“The State of the Union” Hungarian style


speecThirteen years ago while still prime minister Viktor Orbán, inspired by the American president’s State of the Union address, decided to introduce the practice of delivering a speech every February. Even then he wasn’t keen on delivering his yearly speech in parliament. After all, the opposition might criticize it or ask him questions. No, he delivered his yearly speech in front of a friendly audience especially invited for the occasion.

Time went by, Orbán lost the elections in 2002, but he fell in love with his yearly speeches and kept delivering them year after year in front of an adoring crowd. These speeches naturally had nothing to do with governing. Instead they were pep talks designed to keep his followers together, to bolster their spirits during eight years of anxious waiting.

Today Orbán again talked as the prime minister of Hungary, but he still delivered a pep talk. The speech lasted a little over half an hour. In the crowd one could see the usual faces. Ferenc Mádl, former president, and his wife never miss these occasions. László Tőkés, nowadays one of the deputy speakers of the European Parliament from Romania and an ardent supporter, was also present. Among the invited guests were Miklós Kun and his wife Ágnes Gereben. In case anyone is wondering, Miklós Kun is Béla Kun’s grandson; he was born in the Soviet Union. By now he is a fierce anti-communist. Another former communist, Imre Pozsgay, who has since become a nationalist and an anticommunist, could also been seen in the audience. I was somewhat surprised to find Mrs. József Antall among the guests. I wonder what her late husband would have thought of Viktor Orbán’s total disregard of the constitutional order because, if we can believe József Debreczeni’s portrait of the first prime minister of the Third Republic, for József Antall the constitution was sacred.

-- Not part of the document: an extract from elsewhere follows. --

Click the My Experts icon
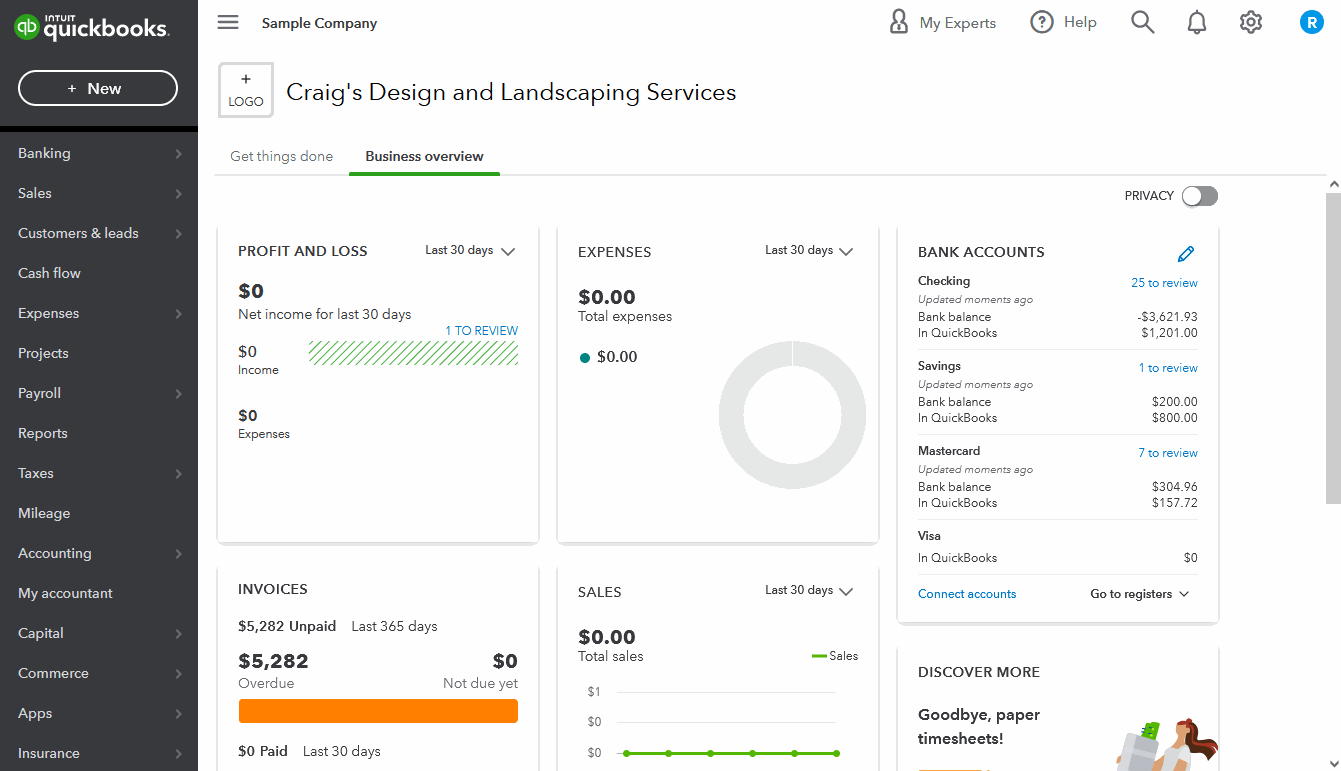 click(x=898, y=21)
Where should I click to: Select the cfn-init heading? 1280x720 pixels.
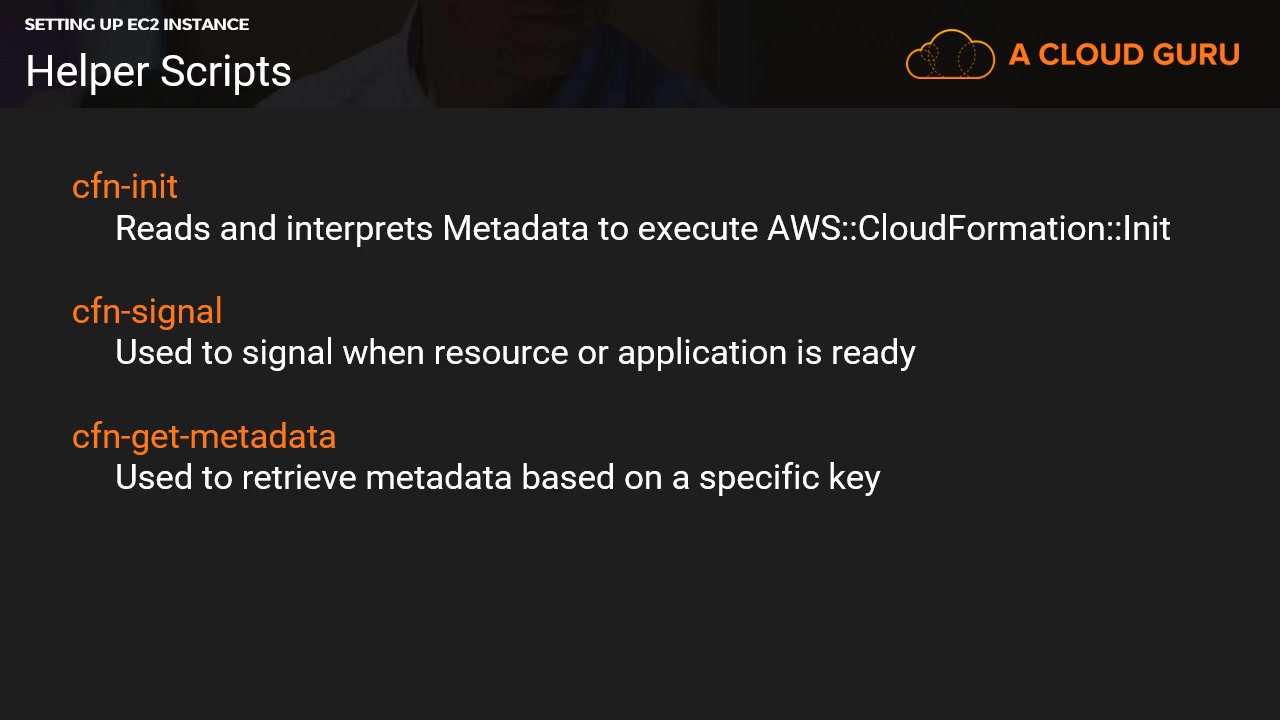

Orbán outlined a five-year plan, although he hastily added that his five-year plan has nothing to do with those old socialist five-year plans. 2010 was the year of joining forces; 2011 is the year of renewal; 2012 will be the year of take-off; 2013 the year of ascent and finally, 2014 the year of growth. This plan is the common plan of several million people. Not one plan of many but the last possible one that could save the country and the people from sliding toward the precipice.

Everything has its time and place. The country, he said, must first be completely reorganized before we can talk about success. By renewal Orbán means turning the whole country upside down. Rebirth to his mind is when a nation changes the whole world around itself and when “the spirit of the nation gets away from the prison of an evil time, rises above the horizon and begins to lead the actions of a community.”

In this process of renewal the key is the writing of a new constitution. The current constitution, he repeated, is a Stalinist construct, even though it has been so thoroughly rewritten that it bears no resemblance to the original. According to him the current constitution is “not the constitution of the Hungarians.”

Although early in his speech Orbán announced that it seems that “neither bullet nor iron can touch” them, later he warned his audience that there is still a possibility that the politics of the earlier era will return. One must fight against this possibility. Orbán has always been fond of warlike metaphors and he used them profusely in this speech. Hungary “must declare war on the sovereign debt” and his government “will be victorious in this fight.” Hungary “must subdue the debt because otherwise the debt will subdue Hungary.” They “must face the dangers and they must conquer them.” They “must take up the struggle.”

Renewal also means mission. “This will be the last, historical struggle we owe ourselves, our ancestors, and our successors.” “There must be a renewal in spirit and in intellect in order to pledge ourselves not to Fidesz, not to KDNP, not to the government but to the good.”

Most people who don’t belong to the Orbán fan club said that the speech was no more than a collection of empty slogans. It certainly had nothing to do with the achievements of the last year as the Hungarian description of these yearly speeches would indicate. It was about the future in the most general terms. It was aimed at inspiring his audience for the struggle ahead of them. The struggle might be fierce but Orbán promised the faithful a happy ending. By 2014 there will be prosperity. Every able-bodied man and woman will be gainfully employed and as a result of the Hungarians’ hard work–because Hungarians are not only talented people but incredibly hard-working as well–the country will conquer everything including the national debt. Hungary will again be first in Europe in many fields as “it is already in the system of taxation.”

So, as pep talks go it most likely did the trick. But then one listens to all the people who bitterly complain that life has never been harder. Hungarian businesses are losing out to foreign competition. People cannot pay back their bank loans. Alternatively, they are unable to secure loans. It all sounds pretty downbeat. Perhaps for Orbán’s devoted audience it was enough to say at the end of the speech that “renewal means rebirth, struggle, and mission. Forward Hungary, forward Hungarians!” but I doubt that it will be enough unless the government can deliver. Perhaps we will find out what Orbán’s remedies are at the end of this month when the Hungarian government must come up with a radical reform package.